ASSIGNMENT: Starting at the line that contains "Where should I", return every line down to the end of the records below, exactly as written.
:: RECORDS SHOWN
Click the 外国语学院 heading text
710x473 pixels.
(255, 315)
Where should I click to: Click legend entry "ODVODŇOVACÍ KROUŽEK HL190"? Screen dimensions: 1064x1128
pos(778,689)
::::
WRITTEN RESPONSE:
Where should I click to: Click legend entry "ODVODŇOVACÍ KROUŽEK HL190"? Screen dimensions: 1064x1128
pos(778,689)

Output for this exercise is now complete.